President Trump directed federal science agencies to cancel all scheduled meetings, effectively suspending NIH research grants.
Asuka Koda
Staff Reporter
Zoe Berg
On Jan. 22, 2025, the Trump administration directed federal health agencies, including the National Institutes of Health, or NIH, to pause all external communications, cancel scheduled scientific meetings including grant review processes. This halt on grant distribution processes places scientific research at Yale and salaries of researchers in jeopardy.
The directive has effectively suspended NIH research grant evaluations and disrupted various health-related communications. NIH is the largest public funder of biomedical research in the world. 53 percent of grants received to fund research at the Yale School of Public Health came from the NIH, and the Yale School of Medicine is ranked fourth in the nation for total NIH funding.
“I’m just worried that this trend continues, that we’ll lose a whole generation of scientists,” said Sandy Chang ’88, the former associate dean of STEM education and professor of laboratory medicine.
The NIH has an annual budget of more than $47 billion to fund over 60,000 grants that directly support more than 300,000 researchers at more than 2,500 institutions.
Scientists form study sections that meet regularly to review and approve grants. According to Chang, this process is widely regarded to be a fair way to determine which grant proposals should receive funding.
Trump has placed an indefinite pause on these study sections, effectively stopping the grant distributional process. Ongoing study sections were suddenly suspended on Wednesday, which will lead to widespread disruption of research funding, Akiko Iwasaki, Sterling Professor of Immunobiology at the School of Medicine, said.
It is unclear whether already approved grants will be impacted and if the University would provide temporary funding should labs run out of grant funding. The School of Medicine did not immediately respond to the request for comment.
Study sections have never been suspended due to executive directives and the timeframe of suspensions have always been clearly communicated. The present lack of communication prevents scientists from planning next steps.
Howard Forman, professor of health policy and management, said that he would be concerned if the communication pause is not lifted by Feb. 1.
“It’s kind of a shock to the community right now, because this really has a huge impact if you have a grant that you know was supposed to be reviewed by the NIH this round and that meeting is canceled,” Iwasaki said. “Who knows when the grant will be discussed next time and when the funding decision will be made?”

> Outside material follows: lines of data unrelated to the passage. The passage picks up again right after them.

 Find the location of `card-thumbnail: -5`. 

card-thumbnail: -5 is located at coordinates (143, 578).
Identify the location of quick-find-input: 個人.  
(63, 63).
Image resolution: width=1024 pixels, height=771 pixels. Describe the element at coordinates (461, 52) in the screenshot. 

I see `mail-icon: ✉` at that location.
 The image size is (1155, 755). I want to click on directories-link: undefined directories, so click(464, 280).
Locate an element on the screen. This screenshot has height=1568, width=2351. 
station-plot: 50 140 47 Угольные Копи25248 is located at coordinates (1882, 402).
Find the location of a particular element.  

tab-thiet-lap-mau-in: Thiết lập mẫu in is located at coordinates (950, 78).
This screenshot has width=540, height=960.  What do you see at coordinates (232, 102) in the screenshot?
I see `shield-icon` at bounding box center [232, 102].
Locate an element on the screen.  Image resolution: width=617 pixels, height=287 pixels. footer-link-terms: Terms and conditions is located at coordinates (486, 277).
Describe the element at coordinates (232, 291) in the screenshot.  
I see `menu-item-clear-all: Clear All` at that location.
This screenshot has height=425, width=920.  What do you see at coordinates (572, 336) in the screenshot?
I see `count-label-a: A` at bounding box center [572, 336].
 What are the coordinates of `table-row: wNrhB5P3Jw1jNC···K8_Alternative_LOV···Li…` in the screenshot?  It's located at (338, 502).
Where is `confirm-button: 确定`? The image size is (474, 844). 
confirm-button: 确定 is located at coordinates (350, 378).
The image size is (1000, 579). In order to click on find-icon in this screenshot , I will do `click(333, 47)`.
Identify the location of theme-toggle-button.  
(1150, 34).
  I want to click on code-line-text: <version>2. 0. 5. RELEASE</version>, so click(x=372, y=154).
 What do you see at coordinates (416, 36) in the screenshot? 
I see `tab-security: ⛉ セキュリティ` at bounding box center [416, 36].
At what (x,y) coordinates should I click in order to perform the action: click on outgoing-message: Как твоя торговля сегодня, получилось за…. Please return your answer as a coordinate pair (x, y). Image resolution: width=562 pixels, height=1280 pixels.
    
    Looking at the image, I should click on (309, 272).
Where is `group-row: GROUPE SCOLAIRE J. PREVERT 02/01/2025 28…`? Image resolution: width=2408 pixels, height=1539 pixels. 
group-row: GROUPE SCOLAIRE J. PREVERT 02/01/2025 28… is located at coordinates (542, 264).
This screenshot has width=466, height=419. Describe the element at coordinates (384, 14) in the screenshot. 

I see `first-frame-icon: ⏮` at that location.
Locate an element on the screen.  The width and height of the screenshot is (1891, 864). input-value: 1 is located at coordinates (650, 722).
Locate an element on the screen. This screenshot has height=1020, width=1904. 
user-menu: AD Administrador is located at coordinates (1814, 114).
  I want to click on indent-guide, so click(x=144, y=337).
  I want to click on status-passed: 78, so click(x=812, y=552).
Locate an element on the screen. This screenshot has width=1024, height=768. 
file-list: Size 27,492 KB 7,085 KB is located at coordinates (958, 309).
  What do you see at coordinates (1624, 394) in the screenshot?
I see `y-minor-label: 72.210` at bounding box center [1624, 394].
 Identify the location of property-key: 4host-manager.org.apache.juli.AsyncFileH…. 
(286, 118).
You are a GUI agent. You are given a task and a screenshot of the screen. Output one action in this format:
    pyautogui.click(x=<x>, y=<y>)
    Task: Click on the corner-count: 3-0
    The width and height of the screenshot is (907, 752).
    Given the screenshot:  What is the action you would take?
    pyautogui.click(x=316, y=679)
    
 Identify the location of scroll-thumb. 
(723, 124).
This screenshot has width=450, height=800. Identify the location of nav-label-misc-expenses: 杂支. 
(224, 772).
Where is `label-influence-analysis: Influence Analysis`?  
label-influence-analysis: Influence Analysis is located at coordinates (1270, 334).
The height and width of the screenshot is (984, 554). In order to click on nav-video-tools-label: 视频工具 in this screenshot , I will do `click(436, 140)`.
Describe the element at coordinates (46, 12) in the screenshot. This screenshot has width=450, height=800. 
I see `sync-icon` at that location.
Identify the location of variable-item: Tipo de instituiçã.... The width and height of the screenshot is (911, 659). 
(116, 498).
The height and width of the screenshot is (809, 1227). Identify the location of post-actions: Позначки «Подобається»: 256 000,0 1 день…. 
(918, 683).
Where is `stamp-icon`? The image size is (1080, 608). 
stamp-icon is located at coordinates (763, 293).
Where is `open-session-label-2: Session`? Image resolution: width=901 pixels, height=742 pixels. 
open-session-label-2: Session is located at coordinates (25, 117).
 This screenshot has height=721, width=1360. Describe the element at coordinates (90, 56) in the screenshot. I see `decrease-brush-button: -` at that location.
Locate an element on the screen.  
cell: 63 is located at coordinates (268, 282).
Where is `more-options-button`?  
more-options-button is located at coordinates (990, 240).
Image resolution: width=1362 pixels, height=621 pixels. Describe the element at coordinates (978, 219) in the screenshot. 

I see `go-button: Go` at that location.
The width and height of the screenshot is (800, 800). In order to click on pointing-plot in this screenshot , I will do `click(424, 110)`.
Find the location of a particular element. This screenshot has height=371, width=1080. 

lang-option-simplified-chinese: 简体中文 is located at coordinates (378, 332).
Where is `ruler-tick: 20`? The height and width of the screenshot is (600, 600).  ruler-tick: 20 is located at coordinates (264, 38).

These grants fund the salaries of scientists, graduate students, postdocs and other employees in the research process.
Chang, for example, said that around 80 percent of his salary comes from NIH grants. Without those programs, his graduate students cannot get paid either. He believes that this would discourage students from pursuing academia and continue the push towards private industry.
“Without NIH grants, we’re dead,” he said.
Chang explained that curiosity-driven research that is unique to academia is an irreplaceable driver for innovation, and NIH is the biggest provider of funding for these investigation pursuits.
Additionally, Chang said many graduate student training grants come from the NIH programs that promote diversity, equity and inclusion missions, which have also come under attack from the new administration.
“It seems like, with DEI under attack, this administration is going to politicize this whole review process,” said Chang. “I’m worried that the training grants won’t be funded because they have a DEI component, which the Trump administration wants to get rid of.”
Should the Trump administration plan to change the grant review procedure, it would complicate an already difficult process for researchers.
The University provides stopgap funding to researchers who were approved for grants and are waiting for the funding to be distributed. Usually, just a few researchers receive such funding to maintain their lab operations, but with the NIH grant approval process suspended, many researchers fear that they may have to rely on it, according to Chang.
School of Medicine Dean Nancy Brown wrote a statement to the school community on Thursday outlining the school’s approach to the grant suspension.
“Faced with incomplete information, human beings naturally create stories to fill in the blanks,” Brown wrote. “During COVID-19, we faced health fears and financial uncertainty. We learned that we are resilient, we can together tackle challenges through creativity and value-based decision-making, and we became stronger. We will apply the same principles moving forward.”
The statement did not mention the possibility of stopgap funding.
The National Institutes of Health began giving out grants in 1945.